Et pourtant, la réponse des disciples est l’argument éternel : « Nous n’avons pas assez. » Seulement cinq pains et deux poissons. La logique comptable, matérialiste et réaliste revient : le manque, la gestion, l’impossibilité et prendre Jésus pour un idéaliste déconnecté, un doux rêveur incapable de mesurer les réalités du terrain.

Mais Jésus ne demande pas des comptes. Il demande qu’on fasse asseoir les gens. Le verbe grec : « κατακλῖναι » (kataklînai) signifie littéralement « qu’on les allonge », comme on le ferait pour un repas de noces. Ce n’est pas une foule à canaliser, mais des convives à accueillir. Voilà la différence ! Et là encore, l’imparfait grec dit la lenteur du geste : il donnait « ἐδίδου », (édidou) encore et encore, comme un geste de tendresse obstinée. Une manière de dire : tant que vous partagez, il y en aura assez.

La fin du passage n’est pas un triomphale miracle : c’est un constat. Ils mangèrent tous et furent rassasiés. Et ce qui reste , douze paniers, évoque une surabondance paisible, un excédent du don, non pas une accumulation mais la preuve silencieuse que le partage ne tarit pas la source, bien au contraire, il l’élargit.
Vous qui avez quitté comme moi les bancs d’église, qui avez déserté les édifices saturées d’autorité, vous qui avez fui les dogmes et les discours sans feu : ce passage de l’Evangile est pour vous.

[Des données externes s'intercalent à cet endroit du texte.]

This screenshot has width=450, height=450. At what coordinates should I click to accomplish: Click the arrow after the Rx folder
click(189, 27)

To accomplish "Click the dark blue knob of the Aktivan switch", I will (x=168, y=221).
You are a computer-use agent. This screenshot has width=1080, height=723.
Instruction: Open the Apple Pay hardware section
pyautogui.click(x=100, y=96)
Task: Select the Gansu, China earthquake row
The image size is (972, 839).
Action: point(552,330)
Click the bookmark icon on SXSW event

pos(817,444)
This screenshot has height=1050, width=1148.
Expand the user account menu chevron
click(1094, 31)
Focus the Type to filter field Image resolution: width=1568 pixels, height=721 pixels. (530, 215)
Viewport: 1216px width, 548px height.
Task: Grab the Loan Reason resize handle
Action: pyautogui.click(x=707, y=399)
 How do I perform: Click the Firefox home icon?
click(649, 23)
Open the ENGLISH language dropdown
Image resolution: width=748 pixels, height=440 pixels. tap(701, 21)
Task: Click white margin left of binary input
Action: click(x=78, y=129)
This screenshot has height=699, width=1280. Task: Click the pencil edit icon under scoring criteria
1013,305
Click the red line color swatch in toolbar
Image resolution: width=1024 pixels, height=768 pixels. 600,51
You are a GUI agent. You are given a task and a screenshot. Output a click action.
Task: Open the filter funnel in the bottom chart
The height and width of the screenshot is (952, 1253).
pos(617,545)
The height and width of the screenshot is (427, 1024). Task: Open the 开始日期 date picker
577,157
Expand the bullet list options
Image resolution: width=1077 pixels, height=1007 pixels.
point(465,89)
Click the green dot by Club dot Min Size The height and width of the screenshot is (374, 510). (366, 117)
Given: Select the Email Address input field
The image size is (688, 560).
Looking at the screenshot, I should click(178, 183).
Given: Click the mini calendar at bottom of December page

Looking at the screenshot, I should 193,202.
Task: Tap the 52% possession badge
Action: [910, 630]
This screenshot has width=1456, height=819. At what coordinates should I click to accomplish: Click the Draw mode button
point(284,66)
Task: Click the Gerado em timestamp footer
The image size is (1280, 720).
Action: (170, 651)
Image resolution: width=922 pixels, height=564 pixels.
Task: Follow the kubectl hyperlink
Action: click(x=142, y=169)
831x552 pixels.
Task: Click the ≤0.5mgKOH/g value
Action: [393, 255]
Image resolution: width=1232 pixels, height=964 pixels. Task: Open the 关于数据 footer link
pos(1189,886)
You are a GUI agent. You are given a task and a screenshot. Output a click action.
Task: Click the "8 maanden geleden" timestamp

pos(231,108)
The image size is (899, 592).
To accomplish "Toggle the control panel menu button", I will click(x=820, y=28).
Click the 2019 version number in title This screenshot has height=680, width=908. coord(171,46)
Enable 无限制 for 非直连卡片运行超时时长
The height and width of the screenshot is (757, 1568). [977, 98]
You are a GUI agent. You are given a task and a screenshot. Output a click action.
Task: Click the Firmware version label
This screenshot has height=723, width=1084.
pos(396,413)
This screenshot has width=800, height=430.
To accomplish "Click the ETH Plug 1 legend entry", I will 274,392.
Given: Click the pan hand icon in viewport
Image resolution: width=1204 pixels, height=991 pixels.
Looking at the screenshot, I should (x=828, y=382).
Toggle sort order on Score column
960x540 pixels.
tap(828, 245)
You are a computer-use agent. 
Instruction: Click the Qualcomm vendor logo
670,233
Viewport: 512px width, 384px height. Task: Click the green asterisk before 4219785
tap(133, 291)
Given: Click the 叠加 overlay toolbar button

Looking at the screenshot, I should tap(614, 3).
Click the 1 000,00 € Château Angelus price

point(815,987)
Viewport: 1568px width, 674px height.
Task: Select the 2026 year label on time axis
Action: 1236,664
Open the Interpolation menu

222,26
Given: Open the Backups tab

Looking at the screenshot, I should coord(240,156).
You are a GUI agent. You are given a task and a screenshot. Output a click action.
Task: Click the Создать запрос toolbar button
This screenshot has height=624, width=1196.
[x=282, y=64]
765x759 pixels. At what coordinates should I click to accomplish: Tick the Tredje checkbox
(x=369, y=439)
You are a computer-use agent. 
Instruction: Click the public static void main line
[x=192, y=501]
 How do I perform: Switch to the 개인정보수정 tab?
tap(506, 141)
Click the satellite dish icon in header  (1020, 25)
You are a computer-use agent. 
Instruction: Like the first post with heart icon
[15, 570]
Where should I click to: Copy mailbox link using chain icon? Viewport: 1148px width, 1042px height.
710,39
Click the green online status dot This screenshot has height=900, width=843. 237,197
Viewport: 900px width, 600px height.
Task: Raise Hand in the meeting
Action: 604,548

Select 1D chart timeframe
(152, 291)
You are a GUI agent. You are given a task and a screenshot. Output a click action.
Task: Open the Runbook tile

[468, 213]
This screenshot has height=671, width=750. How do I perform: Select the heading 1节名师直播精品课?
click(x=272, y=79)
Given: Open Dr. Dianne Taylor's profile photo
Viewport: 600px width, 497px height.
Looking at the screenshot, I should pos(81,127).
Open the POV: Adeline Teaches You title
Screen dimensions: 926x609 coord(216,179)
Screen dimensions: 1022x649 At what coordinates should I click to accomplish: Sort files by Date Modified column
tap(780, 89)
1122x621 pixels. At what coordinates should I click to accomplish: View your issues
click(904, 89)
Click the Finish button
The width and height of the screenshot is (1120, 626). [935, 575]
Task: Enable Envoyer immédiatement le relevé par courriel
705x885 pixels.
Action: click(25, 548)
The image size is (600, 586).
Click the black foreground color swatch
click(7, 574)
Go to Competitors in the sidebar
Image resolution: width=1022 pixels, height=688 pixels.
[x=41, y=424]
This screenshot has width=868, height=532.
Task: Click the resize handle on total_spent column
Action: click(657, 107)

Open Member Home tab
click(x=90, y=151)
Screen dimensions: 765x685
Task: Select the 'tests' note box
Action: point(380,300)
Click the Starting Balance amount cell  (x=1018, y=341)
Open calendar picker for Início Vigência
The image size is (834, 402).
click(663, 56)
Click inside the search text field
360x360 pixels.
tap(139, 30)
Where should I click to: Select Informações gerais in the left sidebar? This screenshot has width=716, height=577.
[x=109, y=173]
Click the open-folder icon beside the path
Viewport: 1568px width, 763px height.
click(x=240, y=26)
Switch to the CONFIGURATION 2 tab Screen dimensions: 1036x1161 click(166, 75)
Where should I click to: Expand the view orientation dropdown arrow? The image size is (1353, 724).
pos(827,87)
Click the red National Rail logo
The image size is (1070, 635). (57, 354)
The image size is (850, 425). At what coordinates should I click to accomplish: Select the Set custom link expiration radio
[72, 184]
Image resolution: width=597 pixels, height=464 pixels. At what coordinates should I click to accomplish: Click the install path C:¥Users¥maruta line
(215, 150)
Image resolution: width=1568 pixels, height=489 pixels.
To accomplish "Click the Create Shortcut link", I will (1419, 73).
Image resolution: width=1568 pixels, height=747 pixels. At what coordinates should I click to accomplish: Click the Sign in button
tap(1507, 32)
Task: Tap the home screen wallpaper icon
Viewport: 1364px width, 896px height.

Jésus n’est pas le chef d’un ordre ni le fondateur d’un clergé. Il est celui qui voit les besoins de chacun d’entre vous, pas les mérites et qui répond non selon les règles mais selon la faim, la soif et la blessure ouverte.

Celui qui vous dit encore : donnez vous-mêmes, même si vous n’avez « que » cinq pains et deux poissons… c’est assez.

L’Église peut parfois vous avoir envoyé paître, ou vous avoir infligé un silence. Mais dans ce récit, personne n’est renvoyé. Tous sont accueillis. Tous mangent. Tous sont allongés dans l'herbe, à la même hauteur sans mérite, sans rang, sans autre statut que la faim.